He ran to the dead man, calling “Feyther! Feyther!” and pulling his shoulder; then he sat down, fascinated by the sight of the wound; he put out his finger to touch it, and shivered.

“Come away,” said I.

“Is it that?” he asked, pointing to the wound. I covered the face with a big silk handkerchief.

“Now,” said I, “he’ll go to sleep if you don’t touch him—so sit still while I go and fetch somebody. Will you run to the Hall?”

He shook his head. I knew he would not. So I told him again not to touch his father, but to let him lie still till I came back. He watched me go, but did not move from his seat on the stones beside the dead man, though I know he was full of terror at being left alone.

I ran to the Hall—I dared not go to the Kennels. In a short time I was back with the squire and three men. As I led the way, I saw the child lifting a corner of the handkerchief to peep and see if the eyes were closed in sleep. Then he heard us, and started violently. When we removed the covering, and he saw the face unchanged in its horror, he looked at me with a look I have never forgotten.

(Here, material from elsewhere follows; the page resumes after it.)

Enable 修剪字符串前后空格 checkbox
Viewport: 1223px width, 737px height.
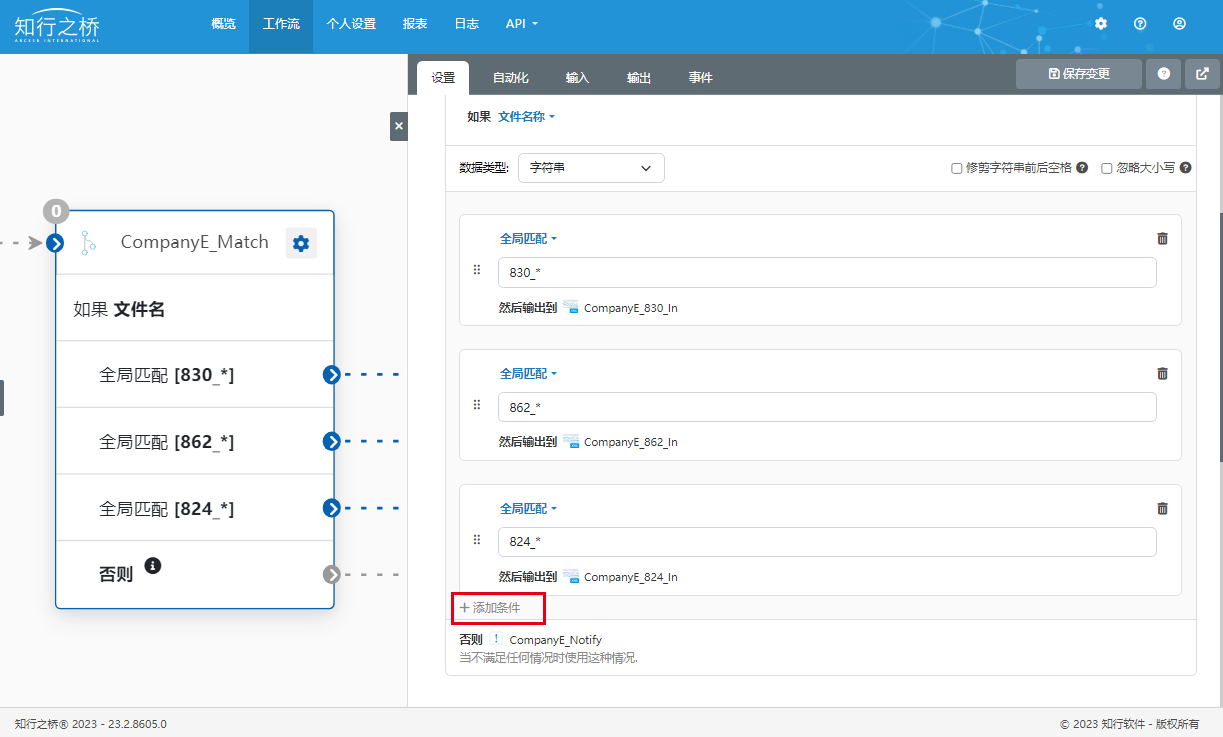tap(957, 168)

“A bad business—an awful business!” repeated the squire. “A bad business. I said to him from the first that the stones might come down when he was going up, and he said he had taken care to fix them. But you can’t be sure, you can’t be certain. And he’d be about half way up—ay—and the whole wall would come down on him. An awful business, it is really; a terrible piece of work!”

They decided at the inquest that the death came by misadventure. But there were vague rumours in the village that this was revenge which had overtaken the keeper.

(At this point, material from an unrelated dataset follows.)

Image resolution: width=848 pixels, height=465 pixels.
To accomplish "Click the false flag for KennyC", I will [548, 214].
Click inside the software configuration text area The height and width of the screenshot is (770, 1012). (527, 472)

They decided to bury him in our churchyard at Greymede under the beeches; the widow would have it so, and nothing might be denied her in her state.

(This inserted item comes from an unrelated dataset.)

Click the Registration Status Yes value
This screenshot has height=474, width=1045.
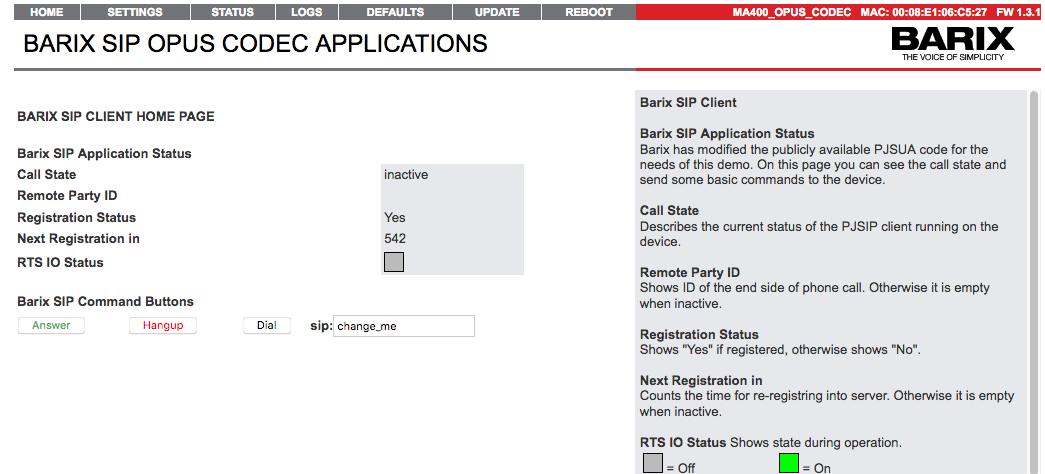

It was a magnificent morning in early spring when I watched among the trees to see the procession come down the hillside. The upper air was woven with the music of the larks, and my whole world thrilled with the conception of summer. The young pale wind-flowers had arisen by the wood-gale, and under the hazels, when perchance the hot sun pushed his way, new little suns dawned, and blazed with real light. There was a certain thrill and quickening everywhere, as a woman must feel when she has conceived. A sallow tree in a favoured spot looked like a pale gold cloud of summer dawn; nearer it had poised a golden, fairy busby on every twig, and was voiced with a hum of bees, like any sacred golden bush, uttering its gladness in the thrilling murmur of bees, and in warm scent. Birds called and flashed on every hand; they made off exultant with streaming strands of grass, or wisps of fleece, plunging into the dark spaces of the wood, and out again into the blue.